After earning an MBA from Yale in 2017, Will Sealy '05 created Summer, a digital platform and service which has helped tens of thousands of borrowers understand, manage, and ultimately conquer their student loan debt. Not only are Sealy and his 30-person team helping borrowers save money, they've ensured that service is provided free of charge.
Sealy with Senator Elizabeth Warren, a few years after he had worked with her.
"I LOVE POLICY AND BIG THINKING, but at the end of the day, I realized that I'm much more of an entrepreneur than a bureaucrat," Will Sealy '05 says. "I like to take a creative idea and bring it into the world to help people." After working on two political campaigns, serving as a White House staffer, and helping launch the Consumer Financial Protection Bureau, Sealy founded his own company to assist America's student loan borrowers.
After earning an MBA from Yale in 2017, Sealy created Summer, a digital platform and service that has helped tens of thousands of borrowers understand, manage, and ultimately conquer their student loan debt.
"We offer borrowers the ability to plug in all of their loans and track them in real time, and we run their loans through all of the federal, state, and private-sector programs that could potentially result in savings," he says. "We sum up your loans, and when you have questions, we want to sum it up for you—hence the name 'Summer.'
"The results speak for themselves," Sealy says. "We've been able to generate an average savings of $300 per month, and we project savings of $31,000 per borrower over the course of repayment." Not only are Sealy and his 30-person team helping borrowers save money, they've ensured that the service is provided free of charge. "We partner with colleges, unions, and employers, who in turn offer their students, members, and employees access to Summer. So far, we've partnered with more than 150 institutions representing 3 million borrowers."
Sealy discovered his passion for assisting those struggling with financial hardships while working on Barack Obama's 2008 campaign, and after graduating college, he was inspired to follow in the newly elected president's footsteps. "I began working as a community organizer helping California communities devastated by the Great Recession," he recalls. "Companies had taken advantage of these people's lack of knowledge about financial issues, and I became committed to finding ways to better educate people about basic financial concepts.
"This led me to Washington, D.C., as part of the White House team working on implementing the Dodd-Frank financial regulation act," he says. "A major section of that bill was the creation of the Consumer Financial Protection Bureau, set up by Elizabeth Warren." He became one of the CFPB's first 50 employees, eventually serving as a special assistant to Warren and focusing on the student loan debt crisis—a topic close to home, given his own student debt. "I ended up writing the CFPB's first commentary on the student loan market and the bureau's role in both educating and protecting consumers. But when Elizabeth Warren left to run for the Senate, she asked me to join her campaign, where I had the chance to meet with dozens of students on the trail.

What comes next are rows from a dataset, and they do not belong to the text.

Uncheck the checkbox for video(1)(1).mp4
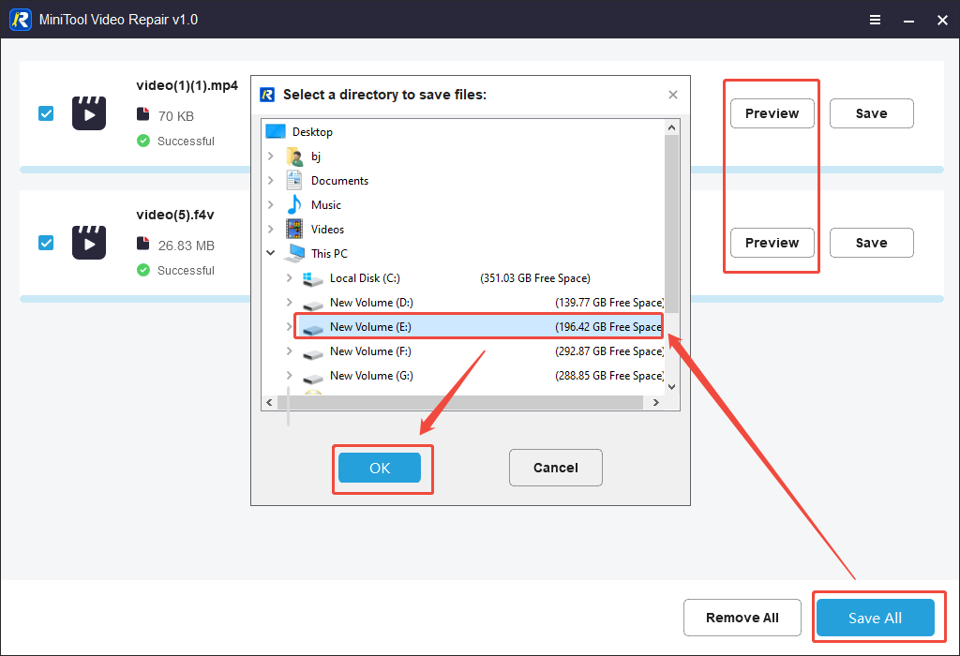The width and height of the screenshot is (960, 656). pos(46,113)
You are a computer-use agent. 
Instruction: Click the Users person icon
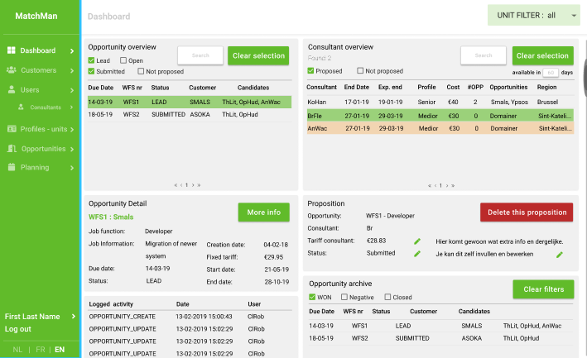click(x=12, y=89)
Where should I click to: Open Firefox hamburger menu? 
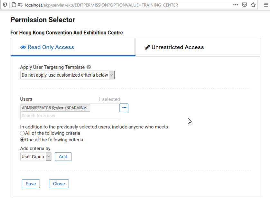point(266,5)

"We heard time and time again how difficult it was to understand the loan repayment system. Borrowers didn't know how much they owed, they were paying loans across multiple websites, and they were managing multiple types of interests rates," he continues. "I was thinking that the government had to provide better solutions."
After the campaign, Sealy returned to Washington, but yearned to increase his impact. "I loved that work, but it was slow and incremental," he says. So he enrolled in business school, and Summer was born. "My vision for Summer is to take the digital expertise of a technology company and couple it with the macro-level impact of the government and the social consciousness of a nonprofit advocacy organization."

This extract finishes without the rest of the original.